> **Task prompt**:
From the records below, extract only the lines running from the line with "MW (456, 2304)" to the line with "Outer Banks - Season", both lines included, reproducing them exactly.

> **Supplied records**:
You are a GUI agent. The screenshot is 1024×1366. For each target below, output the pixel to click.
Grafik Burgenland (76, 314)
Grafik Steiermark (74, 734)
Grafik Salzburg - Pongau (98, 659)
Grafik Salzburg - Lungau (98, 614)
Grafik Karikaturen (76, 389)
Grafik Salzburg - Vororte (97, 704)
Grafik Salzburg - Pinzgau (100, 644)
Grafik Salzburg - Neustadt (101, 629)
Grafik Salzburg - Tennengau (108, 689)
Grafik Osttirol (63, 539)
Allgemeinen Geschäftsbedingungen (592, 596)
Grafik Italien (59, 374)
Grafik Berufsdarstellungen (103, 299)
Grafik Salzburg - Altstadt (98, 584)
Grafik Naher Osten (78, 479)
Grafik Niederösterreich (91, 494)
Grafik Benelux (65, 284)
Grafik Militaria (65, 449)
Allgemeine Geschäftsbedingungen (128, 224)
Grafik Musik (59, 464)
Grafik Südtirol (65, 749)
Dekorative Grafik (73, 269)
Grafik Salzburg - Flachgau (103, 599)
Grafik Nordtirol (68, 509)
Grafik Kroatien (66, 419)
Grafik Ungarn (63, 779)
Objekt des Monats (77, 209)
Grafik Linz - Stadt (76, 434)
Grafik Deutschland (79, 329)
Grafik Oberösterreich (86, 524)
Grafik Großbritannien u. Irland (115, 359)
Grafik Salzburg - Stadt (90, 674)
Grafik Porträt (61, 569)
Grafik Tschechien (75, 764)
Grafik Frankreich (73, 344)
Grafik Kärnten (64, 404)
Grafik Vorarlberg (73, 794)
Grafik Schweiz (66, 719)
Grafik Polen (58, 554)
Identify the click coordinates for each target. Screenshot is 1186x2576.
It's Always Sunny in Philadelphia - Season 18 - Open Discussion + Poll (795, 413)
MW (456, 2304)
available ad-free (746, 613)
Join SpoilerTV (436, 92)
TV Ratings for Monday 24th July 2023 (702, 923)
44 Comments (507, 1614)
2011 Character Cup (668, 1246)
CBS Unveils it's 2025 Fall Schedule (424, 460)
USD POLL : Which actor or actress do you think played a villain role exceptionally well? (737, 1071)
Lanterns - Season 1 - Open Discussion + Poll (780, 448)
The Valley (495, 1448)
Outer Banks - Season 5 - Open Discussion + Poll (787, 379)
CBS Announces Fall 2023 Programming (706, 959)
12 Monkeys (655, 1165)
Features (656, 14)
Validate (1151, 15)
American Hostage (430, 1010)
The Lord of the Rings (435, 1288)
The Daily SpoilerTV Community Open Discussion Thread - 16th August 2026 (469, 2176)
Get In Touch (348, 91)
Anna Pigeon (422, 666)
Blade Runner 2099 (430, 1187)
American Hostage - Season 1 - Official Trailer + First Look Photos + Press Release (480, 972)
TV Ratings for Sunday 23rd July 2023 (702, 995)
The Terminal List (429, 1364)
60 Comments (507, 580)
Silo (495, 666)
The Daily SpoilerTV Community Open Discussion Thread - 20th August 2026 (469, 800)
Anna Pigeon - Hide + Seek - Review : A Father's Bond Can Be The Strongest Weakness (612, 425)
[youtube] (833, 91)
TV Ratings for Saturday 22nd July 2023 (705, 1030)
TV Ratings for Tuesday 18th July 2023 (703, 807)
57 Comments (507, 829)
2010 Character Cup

> **Exercise output**:
MW (456, 2304)
available ad-free (746, 613)
Join SpoilerTV (436, 92)
TV Ratings for Monday 24th July 2023 (702, 923)
44 Comments (507, 1614)
2011 Character Cup (668, 1246)
CBS Unveils it's 2025 Fall Schedule (424, 460)
USD POLL : Which actor or actress do you think played a villain role exceptionally well? (737, 1071)
Lanterns - Season 1 - Open Discussion + Poll (780, 448)
The Valley (495, 1448)
Outer Banks - Season 5 - Open Discussion + Poll (787, 379)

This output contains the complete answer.